Secondary Outcome Measures

Name	Time	Method
Quantitative analysis of T cell subsets/detailed phenotypic profile will be performed as part of the exploratory analysis	Baseline, weeks 12 and 24	Quantitative analysis of T cell subsets/detailed phenotypic profile will be performed as part of the exploratory analysis
Characterization of NK profile and function in response to Letermovir	Baseline, weeks 4, 8, 12, 16 and 24	To assess the effect of CMV replication inhibition with letermovir on NK cell phenotype and cytokine production (IFN-g/TNF) via flow cytometry.; Measurement: Measured by flow cytometric analysis.
High resolution characterization of cells that fall between the innate and adaptive responses	Baseline, weeks 12 and 24	To assess the effect of CMV replication inhibition with letermovir on NK-like cells (CD56+CD3+) at specified time points.; Measurement: Measured by flow cytometric analysis.

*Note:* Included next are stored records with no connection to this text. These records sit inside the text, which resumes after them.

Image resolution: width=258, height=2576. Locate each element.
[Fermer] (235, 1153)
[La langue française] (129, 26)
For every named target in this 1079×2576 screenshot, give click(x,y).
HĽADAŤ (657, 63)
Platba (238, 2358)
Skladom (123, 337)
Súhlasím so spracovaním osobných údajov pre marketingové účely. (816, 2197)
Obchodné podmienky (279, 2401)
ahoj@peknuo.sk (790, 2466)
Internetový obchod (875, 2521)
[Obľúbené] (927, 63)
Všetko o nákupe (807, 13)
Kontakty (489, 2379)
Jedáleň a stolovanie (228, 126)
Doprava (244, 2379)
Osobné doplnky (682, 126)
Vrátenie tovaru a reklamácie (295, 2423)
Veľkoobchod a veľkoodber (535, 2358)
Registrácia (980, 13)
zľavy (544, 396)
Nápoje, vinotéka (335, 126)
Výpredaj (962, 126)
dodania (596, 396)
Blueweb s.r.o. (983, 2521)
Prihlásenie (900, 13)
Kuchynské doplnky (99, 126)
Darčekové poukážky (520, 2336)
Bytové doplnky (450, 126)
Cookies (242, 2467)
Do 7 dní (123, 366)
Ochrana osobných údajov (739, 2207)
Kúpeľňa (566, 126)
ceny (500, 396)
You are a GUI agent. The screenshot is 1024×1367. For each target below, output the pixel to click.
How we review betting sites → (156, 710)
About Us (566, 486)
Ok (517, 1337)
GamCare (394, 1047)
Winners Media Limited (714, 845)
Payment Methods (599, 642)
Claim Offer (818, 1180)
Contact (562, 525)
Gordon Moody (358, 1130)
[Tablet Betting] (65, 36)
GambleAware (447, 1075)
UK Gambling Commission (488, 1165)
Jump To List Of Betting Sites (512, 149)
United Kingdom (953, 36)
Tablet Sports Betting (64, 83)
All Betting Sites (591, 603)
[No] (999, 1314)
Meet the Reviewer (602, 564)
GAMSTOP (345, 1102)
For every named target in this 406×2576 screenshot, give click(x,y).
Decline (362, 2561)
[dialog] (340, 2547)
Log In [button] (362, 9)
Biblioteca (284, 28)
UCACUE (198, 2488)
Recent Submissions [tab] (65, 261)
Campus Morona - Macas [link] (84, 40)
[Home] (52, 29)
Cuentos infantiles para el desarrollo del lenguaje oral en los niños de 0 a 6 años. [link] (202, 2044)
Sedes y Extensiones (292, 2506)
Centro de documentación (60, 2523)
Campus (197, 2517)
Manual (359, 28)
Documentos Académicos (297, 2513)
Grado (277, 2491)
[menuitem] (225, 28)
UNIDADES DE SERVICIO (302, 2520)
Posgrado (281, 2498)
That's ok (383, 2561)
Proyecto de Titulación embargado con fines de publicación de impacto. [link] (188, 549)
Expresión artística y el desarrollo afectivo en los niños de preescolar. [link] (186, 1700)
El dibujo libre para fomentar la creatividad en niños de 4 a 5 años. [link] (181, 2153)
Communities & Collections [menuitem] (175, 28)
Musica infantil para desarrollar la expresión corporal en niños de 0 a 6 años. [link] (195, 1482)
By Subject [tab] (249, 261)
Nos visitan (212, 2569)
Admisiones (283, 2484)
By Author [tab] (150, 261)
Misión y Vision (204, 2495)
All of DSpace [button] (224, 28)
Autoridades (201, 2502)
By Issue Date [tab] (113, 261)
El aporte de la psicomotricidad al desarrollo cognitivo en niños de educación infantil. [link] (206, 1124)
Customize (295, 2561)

Determine the extent of CMV and HIV replication in the gut of HIV-positive individuals and how impacted by intervention	Baseline, weeks 12 and 24	To assess CMV DNA and HIV RNA in gut biopsies and the effect of intervention. Measurement: Measured by quantitative PCR analysis and in situ hybridisation.
Assessment of integrity of the intestinal barrier and how impacted by intervention	Baseline, weeks 12 and 24	To assess the influence of CMV replication inhibition with letermovir on intestinal barrier integrity in gut biopsies.; Measurement: Measured by immunohistochemistry of biopsy samples for zonula occludens-1 (ZO-1).
Assessment of markers of systemic inflammation and how impacted by intervention	Baseline, weeks 4, 8, 12, 16 and 24	To assess the influence of CMV replication inhibition with letermovir on inflammatory cytokines/chemokines (IL-1, IL-6, IP10, TNF-a), sTNFRII, microbial products/activation (LPS, sCD14, CRP), intestinal damage marker (iFABP), vascular dysfunction markers (sICAM-1, sVCAM-1) in the blood of people with HIV.; Measurement: Measured by ELISA.